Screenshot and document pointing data
######

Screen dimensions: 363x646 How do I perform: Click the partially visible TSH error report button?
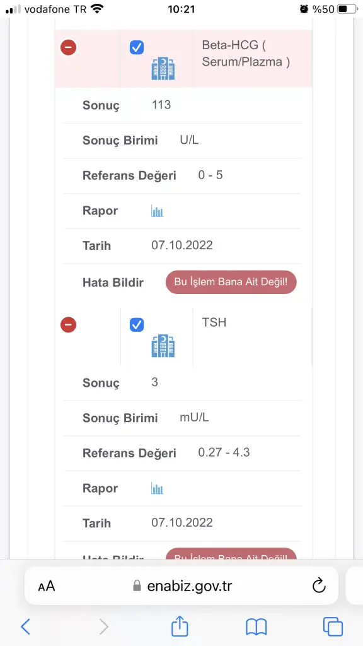point(231,554)
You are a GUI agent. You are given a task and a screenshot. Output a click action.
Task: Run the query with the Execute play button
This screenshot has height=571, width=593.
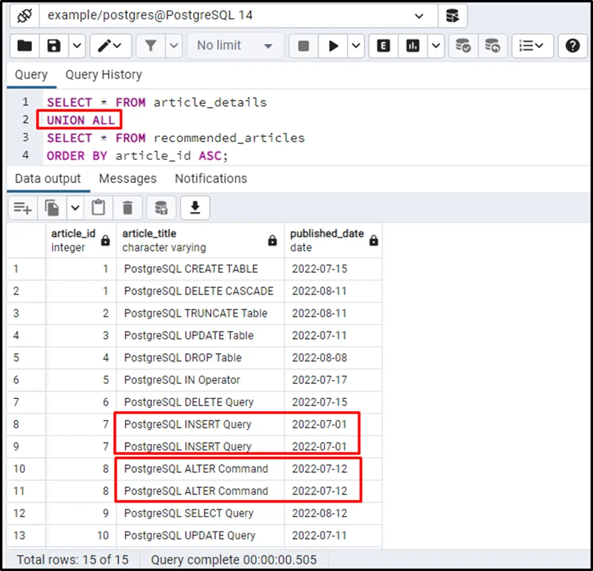[x=333, y=46]
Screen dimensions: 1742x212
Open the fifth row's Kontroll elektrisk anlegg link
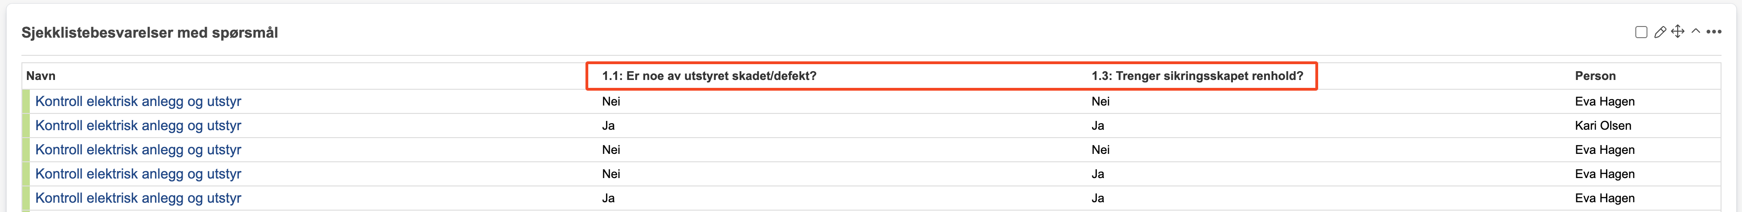tap(138, 198)
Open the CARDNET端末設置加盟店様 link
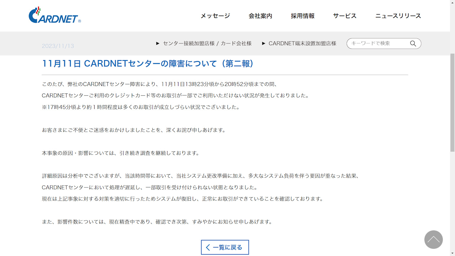Image resolution: width=455 pixels, height=256 pixels. click(x=303, y=43)
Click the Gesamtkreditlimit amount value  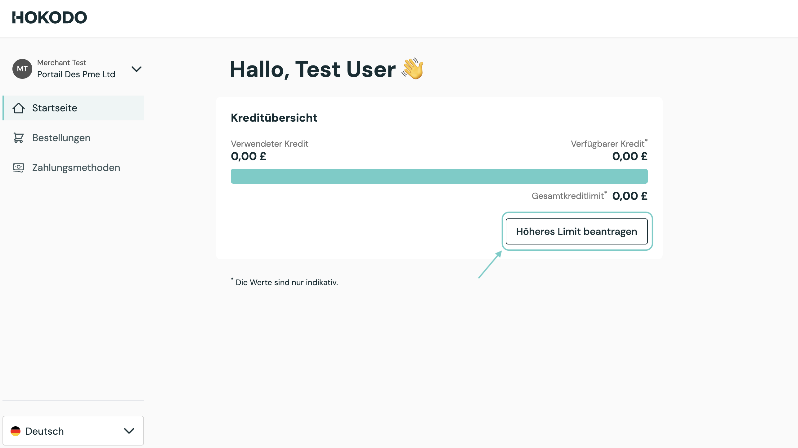pyautogui.click(x=630, y=196)
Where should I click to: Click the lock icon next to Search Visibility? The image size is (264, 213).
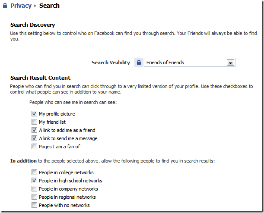tap(139, 63)
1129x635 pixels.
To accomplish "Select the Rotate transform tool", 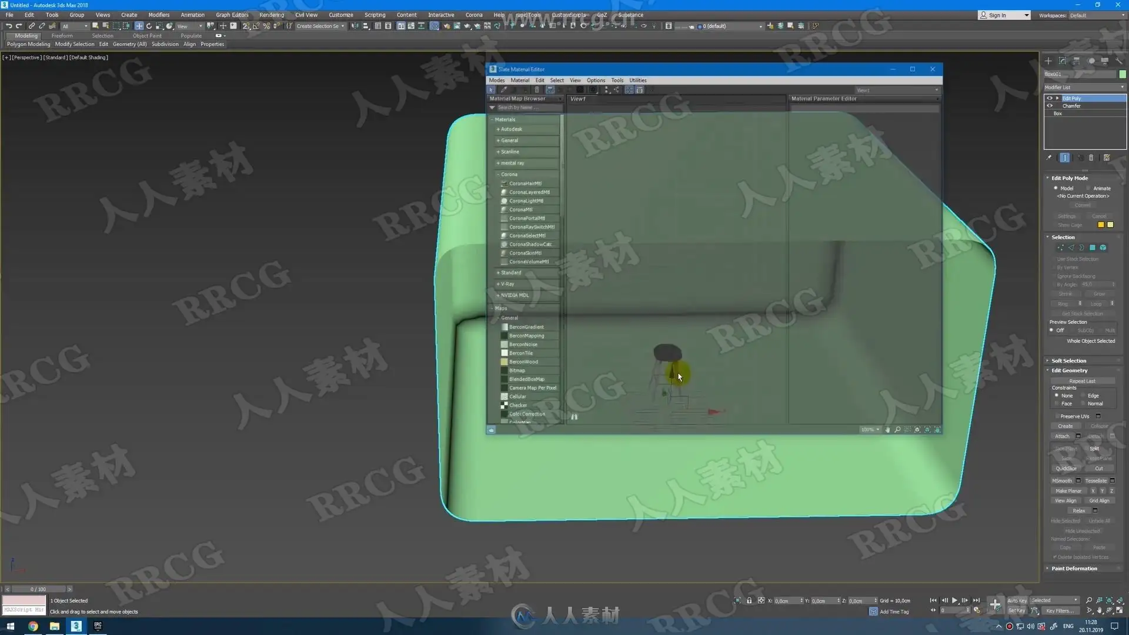I will [x=149, y=26].
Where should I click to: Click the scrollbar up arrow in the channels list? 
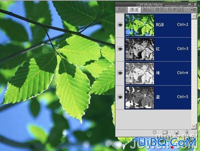coord(194,16)
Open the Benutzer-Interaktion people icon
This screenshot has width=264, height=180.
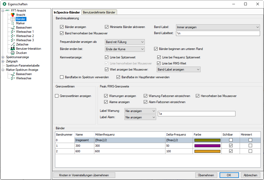click(12, 49)
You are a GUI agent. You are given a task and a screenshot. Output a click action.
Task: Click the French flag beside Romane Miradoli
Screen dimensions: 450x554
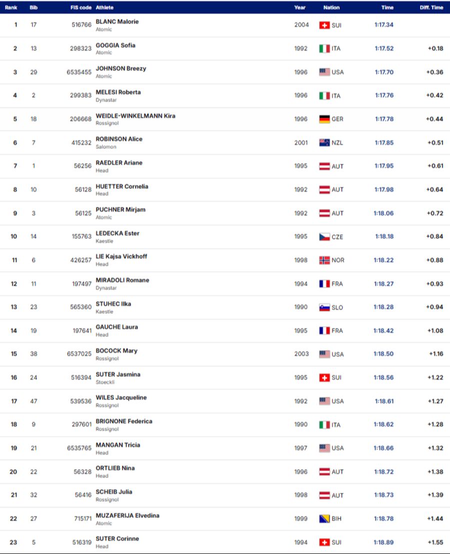(x=325, y=284)
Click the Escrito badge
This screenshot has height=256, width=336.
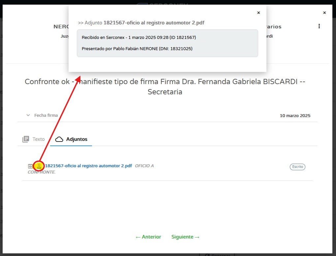pyautogui.click(x=297, y=167)
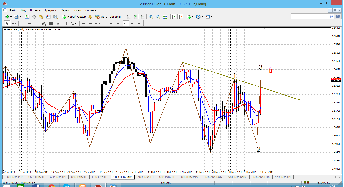Select the Crosshair tool
Screen dimensions: 344x187
(14, 23)
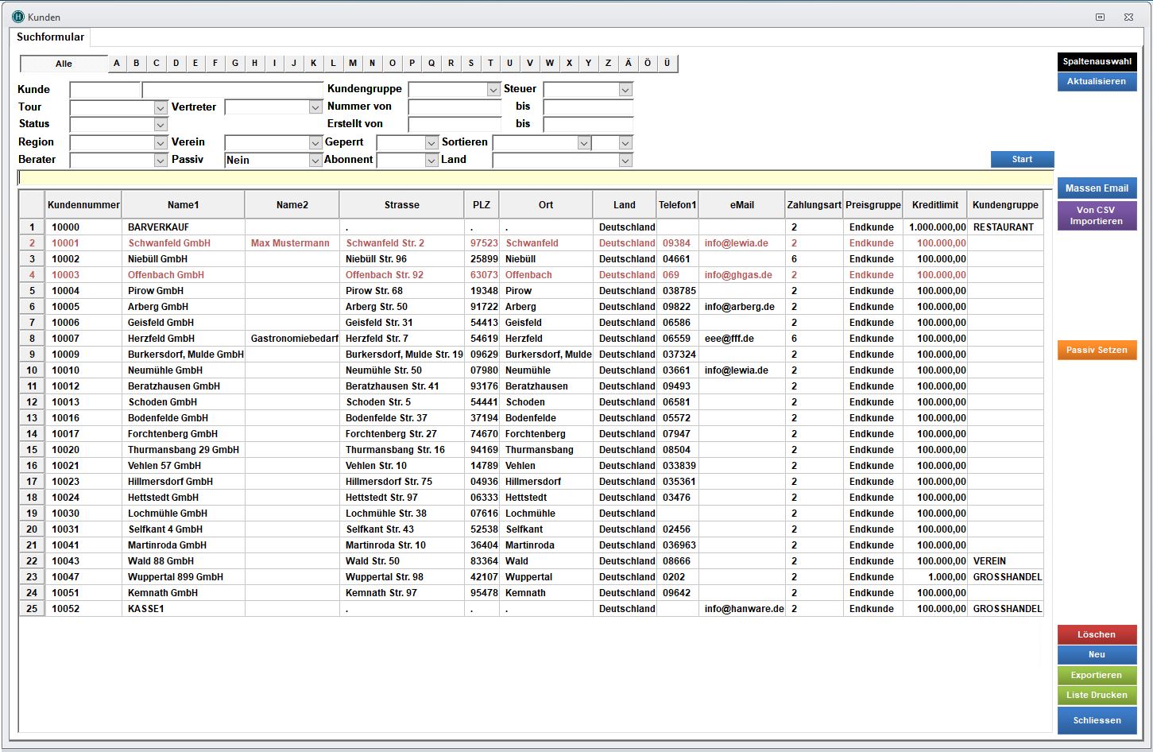Open the Steuer dropdown

pyautogui.click(x=625, y=90)
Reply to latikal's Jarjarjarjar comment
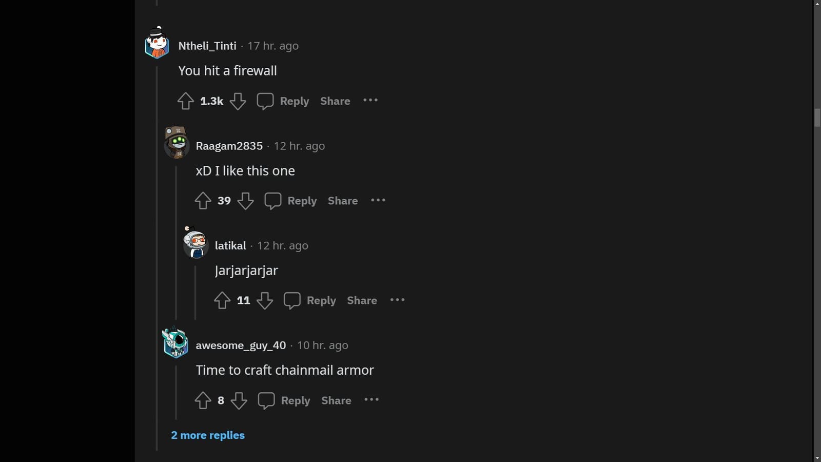Screen dimensions: 821x462 [310, 300]
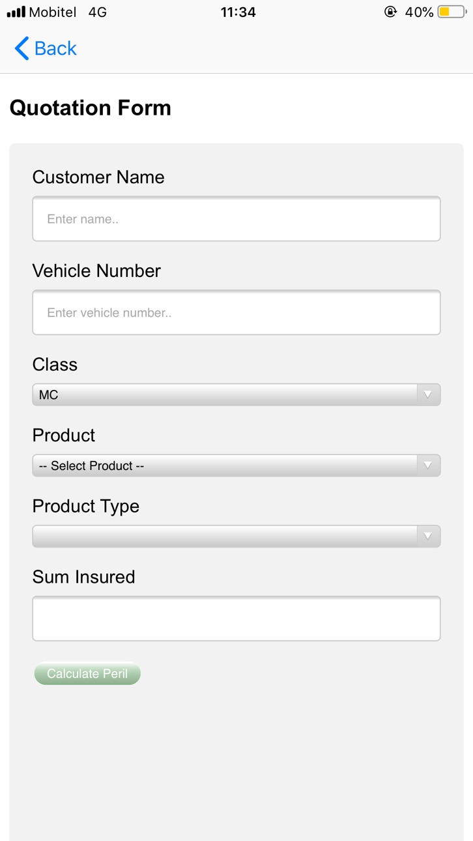This screenshot has width=473, height=841.
Task: Tap the battery icon in status bar
Action: point(452,12)
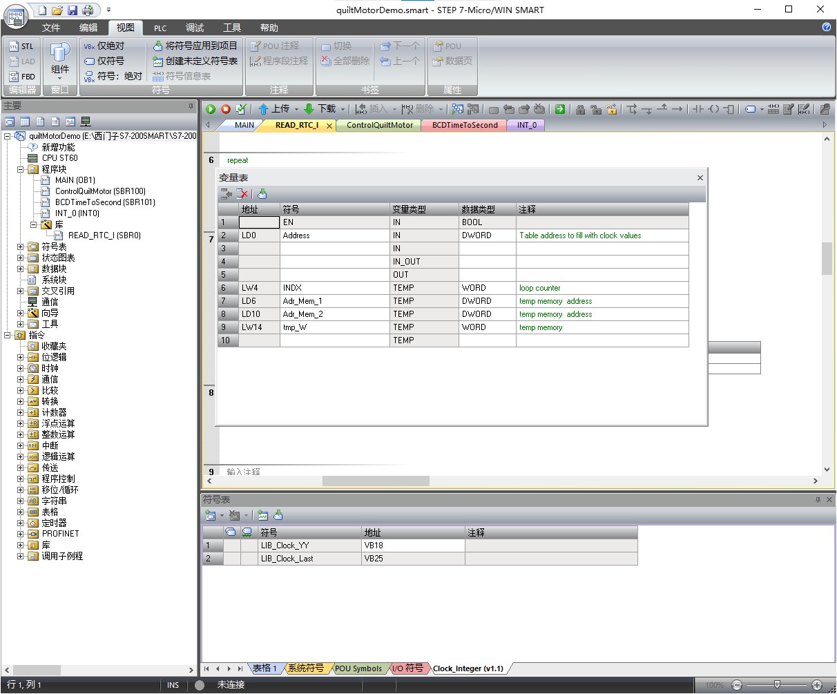
Task: Open help via the blue question icon
Action: point(827,28)
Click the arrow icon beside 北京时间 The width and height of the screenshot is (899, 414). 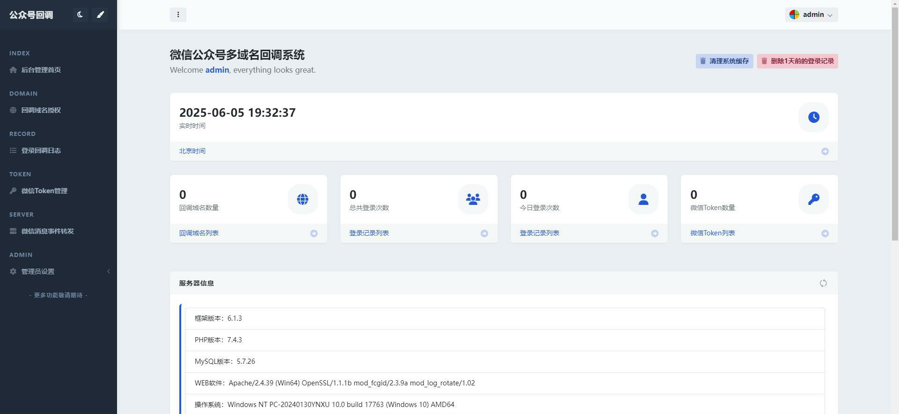pyautogui.click(x=825, y=151)

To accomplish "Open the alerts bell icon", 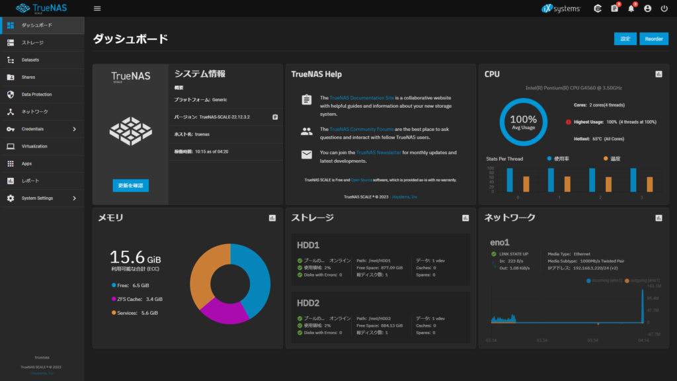I will tap(631, 9).
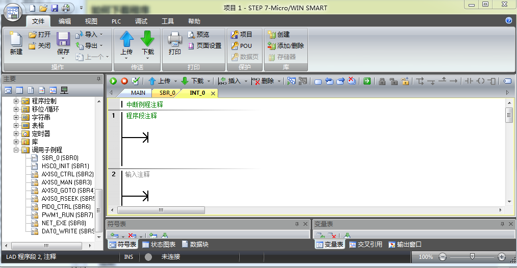Click the Page Setup (页面设置) button
Viewport: 517px width, 268px height.
(x=205, y=45)
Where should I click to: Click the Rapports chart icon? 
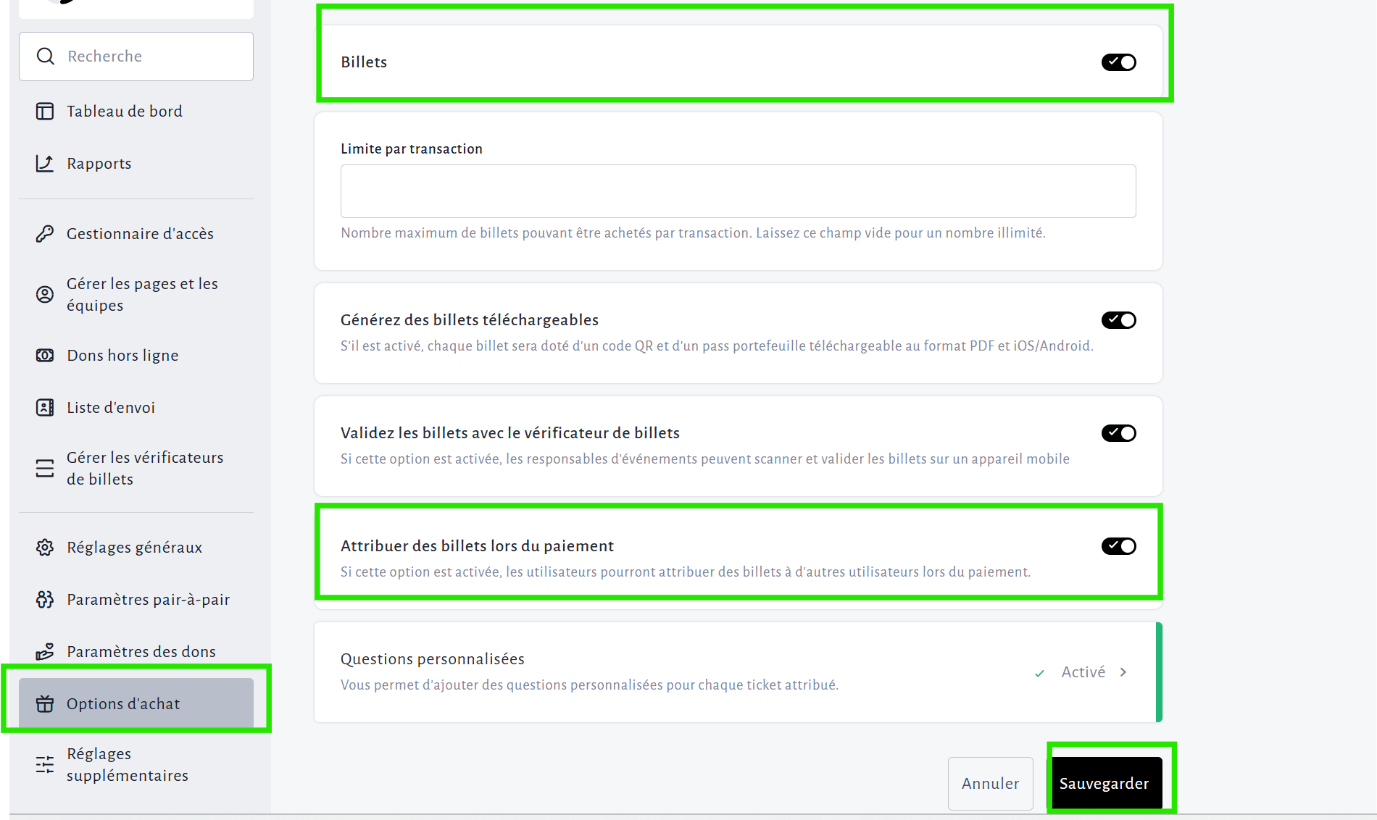[x=45, y=164]
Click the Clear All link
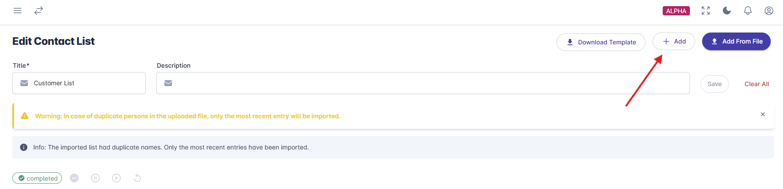 pos(757,84)
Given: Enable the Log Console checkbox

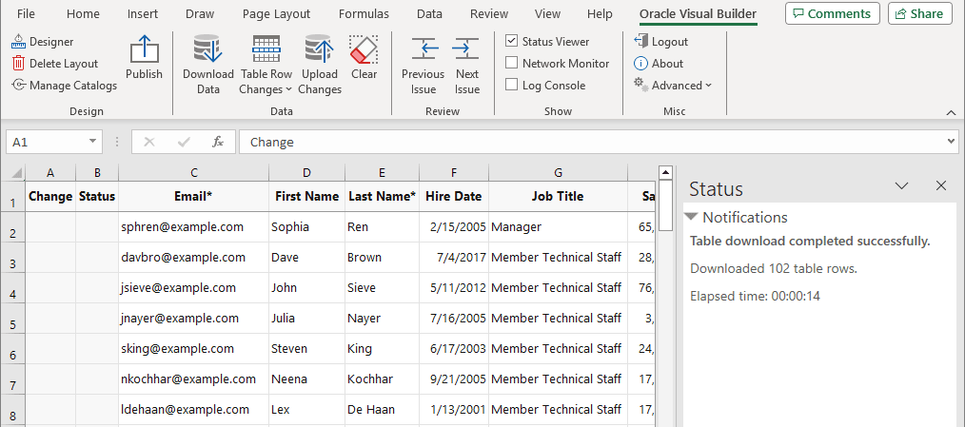Looking at the screenshot, I should point(511,85).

######

■ PROBLEM REQUIREMENTS ■
In the material, starting with the line that contains "Open the Benutzer-Interaktion people icon" and going on through the line that contains "pyautogui.click(x=625, y=90)", replace "French flag" with "Italian flag" and give those lines again with nothing else changed. Leave the pictures out of the answer.

■ WRITTEN ANSWER ■
Open the Benutzer-Interaktion people icon
This screenshot has width=264, height=180.
click(12, 49)
You are a GUI agent. You are given a task and a screenshot. Output a click action.
Task: Click the Italian flag beside Romane Miradoli
Screen dimensions: 450x554
(x=325, y=284)
Click the Escrito badge
This screenshot has height=256, width=336.
pyautogui.click(x=297, y=167)
Select the Crosshair tool
Screen dimensions: 344x187
(14, 23)
Open the Steuer dropdown

pyautogui.click(x=625, y=90)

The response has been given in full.